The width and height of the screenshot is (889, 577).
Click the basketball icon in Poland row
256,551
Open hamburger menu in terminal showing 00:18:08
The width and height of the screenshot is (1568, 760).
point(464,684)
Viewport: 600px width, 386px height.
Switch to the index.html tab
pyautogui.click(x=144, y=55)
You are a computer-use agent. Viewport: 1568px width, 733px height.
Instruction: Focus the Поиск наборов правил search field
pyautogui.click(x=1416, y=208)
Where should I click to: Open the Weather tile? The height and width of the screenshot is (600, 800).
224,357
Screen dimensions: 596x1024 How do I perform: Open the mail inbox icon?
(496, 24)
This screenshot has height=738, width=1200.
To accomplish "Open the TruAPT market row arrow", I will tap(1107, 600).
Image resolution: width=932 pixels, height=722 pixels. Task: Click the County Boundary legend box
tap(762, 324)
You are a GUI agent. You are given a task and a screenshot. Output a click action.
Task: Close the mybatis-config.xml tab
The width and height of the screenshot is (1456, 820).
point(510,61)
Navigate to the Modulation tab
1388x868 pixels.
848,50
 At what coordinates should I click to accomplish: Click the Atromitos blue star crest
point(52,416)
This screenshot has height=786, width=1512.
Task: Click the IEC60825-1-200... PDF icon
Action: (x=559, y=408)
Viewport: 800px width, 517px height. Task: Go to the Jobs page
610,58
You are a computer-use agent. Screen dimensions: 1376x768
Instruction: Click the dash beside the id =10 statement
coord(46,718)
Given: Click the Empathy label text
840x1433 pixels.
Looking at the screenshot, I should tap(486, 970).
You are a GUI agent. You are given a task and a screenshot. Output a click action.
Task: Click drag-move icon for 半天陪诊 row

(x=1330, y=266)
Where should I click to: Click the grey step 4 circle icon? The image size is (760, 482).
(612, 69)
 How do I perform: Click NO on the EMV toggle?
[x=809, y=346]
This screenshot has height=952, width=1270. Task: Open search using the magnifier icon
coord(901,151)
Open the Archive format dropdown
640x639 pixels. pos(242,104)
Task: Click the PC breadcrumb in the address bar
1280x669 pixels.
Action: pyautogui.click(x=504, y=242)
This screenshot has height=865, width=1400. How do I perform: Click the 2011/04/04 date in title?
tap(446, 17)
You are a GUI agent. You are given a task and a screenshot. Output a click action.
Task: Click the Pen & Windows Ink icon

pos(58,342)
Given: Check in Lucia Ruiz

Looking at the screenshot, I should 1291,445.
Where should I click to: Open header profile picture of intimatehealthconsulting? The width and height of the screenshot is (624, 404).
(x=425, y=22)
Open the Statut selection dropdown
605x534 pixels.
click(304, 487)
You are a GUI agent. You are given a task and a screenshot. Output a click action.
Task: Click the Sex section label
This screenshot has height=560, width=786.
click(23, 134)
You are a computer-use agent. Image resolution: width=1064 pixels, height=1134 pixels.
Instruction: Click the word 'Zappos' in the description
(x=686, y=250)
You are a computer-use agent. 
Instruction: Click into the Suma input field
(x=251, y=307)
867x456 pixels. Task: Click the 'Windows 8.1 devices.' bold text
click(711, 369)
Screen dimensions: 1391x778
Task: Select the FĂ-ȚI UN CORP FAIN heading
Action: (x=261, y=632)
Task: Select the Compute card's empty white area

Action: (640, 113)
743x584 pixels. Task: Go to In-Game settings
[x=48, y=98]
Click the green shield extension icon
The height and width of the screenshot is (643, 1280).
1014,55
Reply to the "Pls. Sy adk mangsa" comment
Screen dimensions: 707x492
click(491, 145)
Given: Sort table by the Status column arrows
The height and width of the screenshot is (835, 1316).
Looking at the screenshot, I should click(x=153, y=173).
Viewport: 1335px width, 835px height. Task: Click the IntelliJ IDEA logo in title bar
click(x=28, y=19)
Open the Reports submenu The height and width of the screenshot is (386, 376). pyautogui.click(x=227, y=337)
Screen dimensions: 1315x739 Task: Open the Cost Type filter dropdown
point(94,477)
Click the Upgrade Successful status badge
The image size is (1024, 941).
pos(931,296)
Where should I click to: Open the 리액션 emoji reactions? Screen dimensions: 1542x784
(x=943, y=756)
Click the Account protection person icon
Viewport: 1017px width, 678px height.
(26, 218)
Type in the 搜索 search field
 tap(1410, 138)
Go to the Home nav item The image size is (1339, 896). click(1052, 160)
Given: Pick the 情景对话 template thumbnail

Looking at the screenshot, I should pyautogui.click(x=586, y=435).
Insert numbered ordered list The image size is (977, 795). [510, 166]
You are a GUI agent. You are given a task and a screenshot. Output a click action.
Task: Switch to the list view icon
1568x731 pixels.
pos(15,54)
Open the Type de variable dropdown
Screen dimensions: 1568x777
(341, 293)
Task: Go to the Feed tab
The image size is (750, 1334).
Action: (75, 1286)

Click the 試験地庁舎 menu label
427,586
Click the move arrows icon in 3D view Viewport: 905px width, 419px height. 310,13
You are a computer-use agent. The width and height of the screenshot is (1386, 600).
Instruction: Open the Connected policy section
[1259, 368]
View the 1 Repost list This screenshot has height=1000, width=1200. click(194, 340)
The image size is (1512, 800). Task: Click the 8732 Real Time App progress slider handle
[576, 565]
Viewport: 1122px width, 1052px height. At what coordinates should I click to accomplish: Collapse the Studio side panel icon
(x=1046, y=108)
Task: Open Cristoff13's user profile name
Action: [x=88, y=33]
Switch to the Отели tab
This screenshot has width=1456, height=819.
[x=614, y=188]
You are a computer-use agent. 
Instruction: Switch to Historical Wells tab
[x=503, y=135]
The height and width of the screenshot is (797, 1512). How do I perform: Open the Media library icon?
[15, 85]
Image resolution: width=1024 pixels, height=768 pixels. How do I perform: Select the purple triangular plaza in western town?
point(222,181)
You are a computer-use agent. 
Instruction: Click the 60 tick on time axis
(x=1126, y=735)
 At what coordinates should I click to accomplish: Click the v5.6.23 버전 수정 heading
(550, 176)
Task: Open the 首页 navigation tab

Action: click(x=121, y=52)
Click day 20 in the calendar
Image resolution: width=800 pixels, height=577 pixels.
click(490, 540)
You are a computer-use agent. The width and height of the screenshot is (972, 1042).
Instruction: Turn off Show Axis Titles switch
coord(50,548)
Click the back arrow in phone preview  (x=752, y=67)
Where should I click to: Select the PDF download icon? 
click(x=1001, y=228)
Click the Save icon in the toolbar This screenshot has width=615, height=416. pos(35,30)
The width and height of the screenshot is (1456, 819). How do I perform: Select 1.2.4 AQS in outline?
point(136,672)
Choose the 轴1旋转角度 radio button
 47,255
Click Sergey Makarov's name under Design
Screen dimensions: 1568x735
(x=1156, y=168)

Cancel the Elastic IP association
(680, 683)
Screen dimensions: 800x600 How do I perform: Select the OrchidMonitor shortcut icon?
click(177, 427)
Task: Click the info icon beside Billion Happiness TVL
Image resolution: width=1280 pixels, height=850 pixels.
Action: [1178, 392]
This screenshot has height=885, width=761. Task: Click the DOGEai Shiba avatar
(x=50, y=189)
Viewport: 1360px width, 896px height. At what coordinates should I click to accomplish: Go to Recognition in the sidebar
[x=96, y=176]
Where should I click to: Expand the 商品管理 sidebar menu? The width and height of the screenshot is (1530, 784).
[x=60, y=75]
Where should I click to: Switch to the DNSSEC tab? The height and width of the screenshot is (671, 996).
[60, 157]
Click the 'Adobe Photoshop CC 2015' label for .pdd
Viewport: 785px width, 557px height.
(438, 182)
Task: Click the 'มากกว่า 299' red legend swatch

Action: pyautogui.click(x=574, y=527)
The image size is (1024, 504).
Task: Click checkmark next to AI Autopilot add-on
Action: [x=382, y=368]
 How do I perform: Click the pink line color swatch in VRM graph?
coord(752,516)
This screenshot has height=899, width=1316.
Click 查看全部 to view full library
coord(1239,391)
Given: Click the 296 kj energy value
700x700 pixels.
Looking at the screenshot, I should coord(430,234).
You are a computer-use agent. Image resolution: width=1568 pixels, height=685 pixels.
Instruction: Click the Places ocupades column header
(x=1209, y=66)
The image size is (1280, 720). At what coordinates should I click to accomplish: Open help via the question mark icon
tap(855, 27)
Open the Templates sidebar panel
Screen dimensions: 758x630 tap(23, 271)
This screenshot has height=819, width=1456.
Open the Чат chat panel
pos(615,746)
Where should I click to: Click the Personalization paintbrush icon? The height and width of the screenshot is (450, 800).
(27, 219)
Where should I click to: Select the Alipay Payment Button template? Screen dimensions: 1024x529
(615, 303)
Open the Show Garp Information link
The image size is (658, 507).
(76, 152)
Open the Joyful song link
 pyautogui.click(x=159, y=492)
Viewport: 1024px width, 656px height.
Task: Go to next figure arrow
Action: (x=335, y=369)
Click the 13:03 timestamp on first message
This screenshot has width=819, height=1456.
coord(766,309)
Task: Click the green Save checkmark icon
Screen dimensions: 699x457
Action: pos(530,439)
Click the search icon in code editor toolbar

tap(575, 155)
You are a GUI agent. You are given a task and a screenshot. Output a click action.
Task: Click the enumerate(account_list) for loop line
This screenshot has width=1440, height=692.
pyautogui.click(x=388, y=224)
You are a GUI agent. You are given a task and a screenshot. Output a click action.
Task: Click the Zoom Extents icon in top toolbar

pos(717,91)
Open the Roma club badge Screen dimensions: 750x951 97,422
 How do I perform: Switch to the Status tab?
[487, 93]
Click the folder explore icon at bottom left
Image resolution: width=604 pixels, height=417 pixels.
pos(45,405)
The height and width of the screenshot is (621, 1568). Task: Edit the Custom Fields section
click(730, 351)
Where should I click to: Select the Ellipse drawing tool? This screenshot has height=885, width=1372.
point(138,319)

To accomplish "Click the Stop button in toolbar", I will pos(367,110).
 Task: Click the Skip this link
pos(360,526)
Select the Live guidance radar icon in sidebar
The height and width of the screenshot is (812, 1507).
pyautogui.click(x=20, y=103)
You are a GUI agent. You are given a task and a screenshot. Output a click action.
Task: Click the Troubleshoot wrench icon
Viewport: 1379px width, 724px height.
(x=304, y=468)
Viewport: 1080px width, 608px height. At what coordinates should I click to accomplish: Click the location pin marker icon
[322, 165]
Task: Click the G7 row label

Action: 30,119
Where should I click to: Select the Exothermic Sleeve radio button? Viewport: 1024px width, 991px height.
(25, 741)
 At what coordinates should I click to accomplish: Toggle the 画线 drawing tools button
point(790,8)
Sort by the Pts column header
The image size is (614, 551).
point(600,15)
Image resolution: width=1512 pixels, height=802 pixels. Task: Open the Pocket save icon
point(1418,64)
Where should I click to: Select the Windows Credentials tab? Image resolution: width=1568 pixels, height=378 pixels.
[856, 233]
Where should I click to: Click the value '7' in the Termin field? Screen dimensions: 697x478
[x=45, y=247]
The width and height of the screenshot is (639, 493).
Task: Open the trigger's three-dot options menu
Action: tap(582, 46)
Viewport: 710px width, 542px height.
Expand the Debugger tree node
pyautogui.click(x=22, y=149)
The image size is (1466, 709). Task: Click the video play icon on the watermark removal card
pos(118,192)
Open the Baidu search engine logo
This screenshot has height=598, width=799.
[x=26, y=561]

■ Task objective
Reproduce verbatim the portion of the listing above that begins with its first line and ends with the line containing "[x=809, y=346]", including both of those lines.

■ Task answer
The width and height of the screenshot is (889, 577).
Click the basketball icon in Poland row
256,551
Open hamburger menu in terminal showing 00:18:08
The width and height of the screenshot is (1568, 760).
point(464,684)
Viewport: 600px width, 386px height.
Switch to the index.html tab
pyautogui.click(x=144, y=55)
You are a computer-use agent. Viewport: 1568px width, 733px height.
Instruction: Focus the Поиск наборов правил search field
pyautogui.click(x=1416, y=208)
Where should I click to: Open the Weather tile? The height and width of the screenshot is (600, 800).
224,357
Screen dimensions: 596x1024 How do I perform: Open the mail inbox icon?
(496, 24)
This screenshot has height=738, width=1200.
To accomplish "Open the TruAPT market row arrow", I will tap(1107, 600).
Image resolution: width=932 pixels, height=722 pixels. Task: Click the County Boundary legend box
tap(762, 324)
You are a GUI agent. You are given a task and a screenshot. Output a click action.
Task: Close the mybatis-config.xml tab
The width and height of the screenshot is (1456, 820).
point(510,61)
Navigate to the Modulation tab
1388x868 pixels.
848,50
 At what coordinates should I click to accomplish: Click the Atromitos blue star crest
point(52,416)
This screenshot has height=786, width=1512.
Task: Click the IEC60825-1-200... PDF icon
Action: (x=559, y=408)
Viewport: 800px width, 517px height. Task: Go to the Jobs page
610,58
You are a computer-use agent. Screen dimensions: 1376x768
Instruction: Click the dash beside the id =10 statement
coord(46,718)
Given: Click the Empathy label text
840x1433 pixels.
Looking at the screenshot, I should tap(486, 970).
You are a GUI agent. You are given a task and a screenshot. Output a click action.
Task: Click drag-move icon for 半天陪诊 row

(x=1330, y=266)
Where should I click to: Click the grey step 4 circle icon? The image size is (760, 482).
(612, 69)
 How do I perform: Click NO on the EMV toggle?
[x=809, y=346]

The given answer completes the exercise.